Due to the infectious nature of the disease, experts from the Centers for Disease Control and Prevention are taking all available steps to ensure the first confirmed Ebola diagnosis in the United States does not spread past the quarantine zone. “Little Moe,” the Ebola-killing robot that is already being used at Texas Health Presbyterian Hospital in Dallas where the first Ebola case was detected and treated, could prove to be an effective tool in containing the spread of the Ebola virus. Now, is it safe?

Developed by San Antonio-based Xenex, Little Moe may seem like it's straight out of a science fiction movie, but it is already being used at 250 hospitals across the U.S. Dubbed the “germ-zapping robot,” this unique piece of medical equipment emits ultraviolet rays that are approximately 25,000 times brighter than the sun. Blasting 1.5 pulses per second, while covering a radius of up to 10 feet, it can destroy viral DNA from any surface it comes in contact with.

“Eliminating pathogens from patient rooms is the quickest and easiest way to lower the risk of additional infections,” Dr. Mark Stibich, co-founder and chief scientific officer of Xenex, said in a statement. “Our customers report in peer-reviewed, published studies that after using our patented germ-zapping robots to disinfect surfaces, they experienced significant reductions in hospital acquired infections. That’s because our devices are faster, more effective, and easier to use than mercury-based UV room disinfection systems.”

To set itself apart from other UV disinfection methods, Xenex developed its germ-zapping robot using the inert non-toxic gas xenon as opposed to mercury. This not only makes for a safer UV solution, but also a quicker one. Xenex representatives vow that Little Moe’s use of xenon can destroy the DNA of other infectious diseases in five minutes and Ebola in two minutes, compared to mercury-based systems, which can take up to an hour.
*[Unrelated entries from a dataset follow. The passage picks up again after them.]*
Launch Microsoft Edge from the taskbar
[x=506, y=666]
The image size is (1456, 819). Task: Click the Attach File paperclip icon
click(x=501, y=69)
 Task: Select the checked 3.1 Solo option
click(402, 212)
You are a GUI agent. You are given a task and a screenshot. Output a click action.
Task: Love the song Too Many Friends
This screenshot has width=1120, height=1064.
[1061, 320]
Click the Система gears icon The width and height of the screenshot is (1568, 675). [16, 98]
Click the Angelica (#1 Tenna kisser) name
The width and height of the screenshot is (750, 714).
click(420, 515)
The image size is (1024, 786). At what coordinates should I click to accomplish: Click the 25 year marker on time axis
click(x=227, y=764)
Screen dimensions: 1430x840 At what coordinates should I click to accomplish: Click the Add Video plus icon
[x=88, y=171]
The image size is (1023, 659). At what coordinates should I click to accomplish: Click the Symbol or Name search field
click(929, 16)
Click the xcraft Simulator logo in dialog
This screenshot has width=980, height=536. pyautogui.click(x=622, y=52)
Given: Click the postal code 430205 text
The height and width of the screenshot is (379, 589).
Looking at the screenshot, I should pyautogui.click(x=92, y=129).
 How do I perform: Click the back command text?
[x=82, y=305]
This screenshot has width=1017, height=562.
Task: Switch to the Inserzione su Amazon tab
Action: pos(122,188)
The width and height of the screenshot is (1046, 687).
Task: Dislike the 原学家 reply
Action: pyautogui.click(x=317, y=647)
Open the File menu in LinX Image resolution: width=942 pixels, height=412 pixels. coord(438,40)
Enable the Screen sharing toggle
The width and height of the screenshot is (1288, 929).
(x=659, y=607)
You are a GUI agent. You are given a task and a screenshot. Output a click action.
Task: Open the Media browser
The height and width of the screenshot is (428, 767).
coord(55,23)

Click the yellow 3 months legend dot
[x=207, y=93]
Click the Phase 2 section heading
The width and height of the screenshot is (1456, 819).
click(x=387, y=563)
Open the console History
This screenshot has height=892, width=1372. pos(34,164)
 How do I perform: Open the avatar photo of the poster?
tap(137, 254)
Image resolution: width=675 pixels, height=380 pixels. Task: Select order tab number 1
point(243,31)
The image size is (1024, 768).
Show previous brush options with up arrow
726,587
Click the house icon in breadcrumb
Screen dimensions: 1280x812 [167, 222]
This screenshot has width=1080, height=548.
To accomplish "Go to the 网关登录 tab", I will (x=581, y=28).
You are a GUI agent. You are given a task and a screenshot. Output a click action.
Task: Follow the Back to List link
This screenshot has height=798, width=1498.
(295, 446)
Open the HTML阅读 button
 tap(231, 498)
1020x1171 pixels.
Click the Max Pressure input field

“Our customers have proven that they can reduce C. diff and MRSA infection rates by more than 50 percent by using our robots for surface disinfection,” Stibich added. “Only Xenex’s broad spectrum UV light is capable of damaging microorganisms four different ways and ensuring the pathogens are destroyed. We believe in evidence-based medicine and challenge anyone considering UV room disinfection to look at the science behind the competing technologies before making a decision. Not all UV light is the same, and our patented pulsed xenon technology has truly set itself apart.”

The safety and effectiveness of Little Moe’s xenon-based UV technology is already being praised by health care professionals specializing in radiology. “This definitely looks promising, especially for doctors who continually work in the areas where an infectious disease like Ebola can spread,” Dr. Sanjay Jain, board certified physician and bestselling author, told Medical Daily. “Xenon is already used safely in the field of nuclear medicine. During lung ventilation/profusion scans, also known as VQ scans, it is inhaled by the lungs to help diagnose a pulmonary embolism. I am interested to see how this technology develops.”